2. A prefabricated wall as claimed in claim 1, wherein the intermediate packing-blocks are disposed at intervals between the ends of the panels and wherein the vertical end beams which provide a connection between the panels at the ends of said panels each have at least two upright members such that one member is embedded in the outer panel whilst the other member is located within the internal space, and wherein the free ends of each fastening pin surround said two upright members and are bent-back around the upright member which is embedded in the outer panel, said outer panel being constructed of concrete.

3. A prefabricated wall as claimed in claim 1, wherein the loops of the fastening pins pass through the slots of the sectional members, are bent-back within said sectional members and are twisted around a rod which is engaged in the loop within the interior of the sectional member.

4. A prefabricated wall as claimed in claim 1, wherein the end beams comprise three upright members disposed in a triangle, said members being interconnected by means of a wire framework, two of said upright members being embedded in the outer concrete panel, and wherein the free ends of each of the metallic fastening pins which are associated with a beam embrace the upright member which is placed within the internal space then pass around the two upright members which are embedded in the concrete, said pins being then bent-back around said two upright members.

5. A prefabricated wall as claimed in claim 1, wherein said wall is employed as a platform roof or as a floor in which the internal space is not filled with concrete and provides horizontal ventilation.

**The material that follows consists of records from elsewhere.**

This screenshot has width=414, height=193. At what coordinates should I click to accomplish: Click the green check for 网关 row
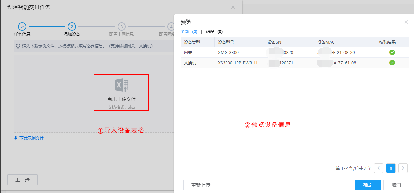392,52
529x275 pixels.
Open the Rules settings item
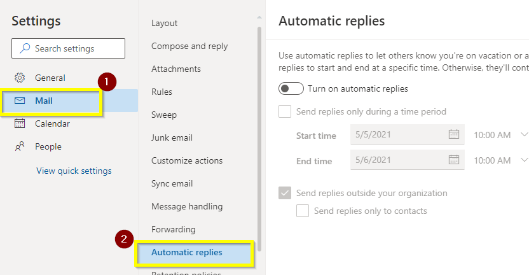click(161, 92)
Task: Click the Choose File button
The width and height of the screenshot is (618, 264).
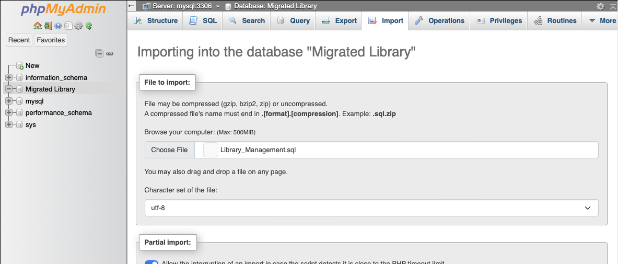Action: pos(169,150)
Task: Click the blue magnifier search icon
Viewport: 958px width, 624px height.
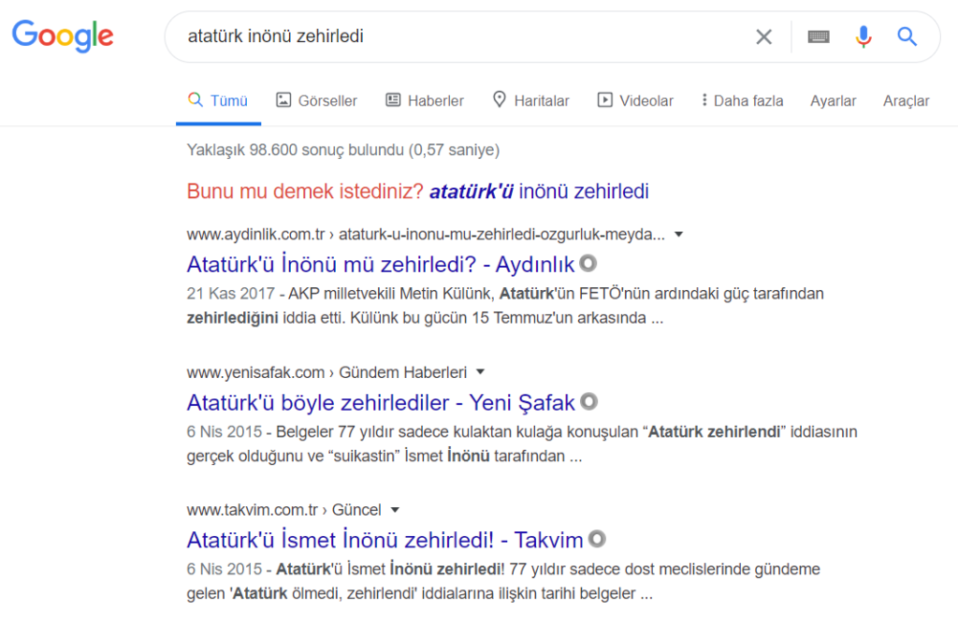Action: point(907,36)
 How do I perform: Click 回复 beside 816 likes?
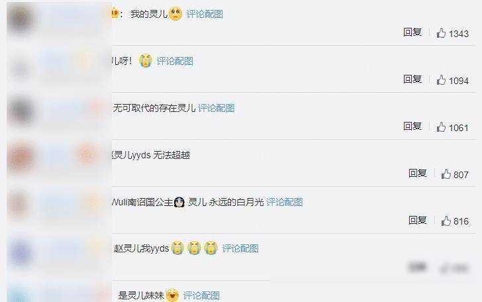(x=418, y=220)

6. A prefabricated wall as claimed in claim 5, wherein the packing-blocks housed within the internal space between the two panels have increasing heights from one edge of the wall to the other in order to give a predetermined slope to the top insulating panel, the metallic fastening pins being such as to have increasing lengths as a function of the progressively increasing heights of the packing-blocks.

7. A prefabricated wall as claimed in claim 1, wherein the outer panel is constituted by a shutter traversed by the free ends of the metallic fastening pins, the space formed between the shutter and the inner panel being filled with concrete, whereupon the projecting extremities of the free ends are cut off and the shutter is removed.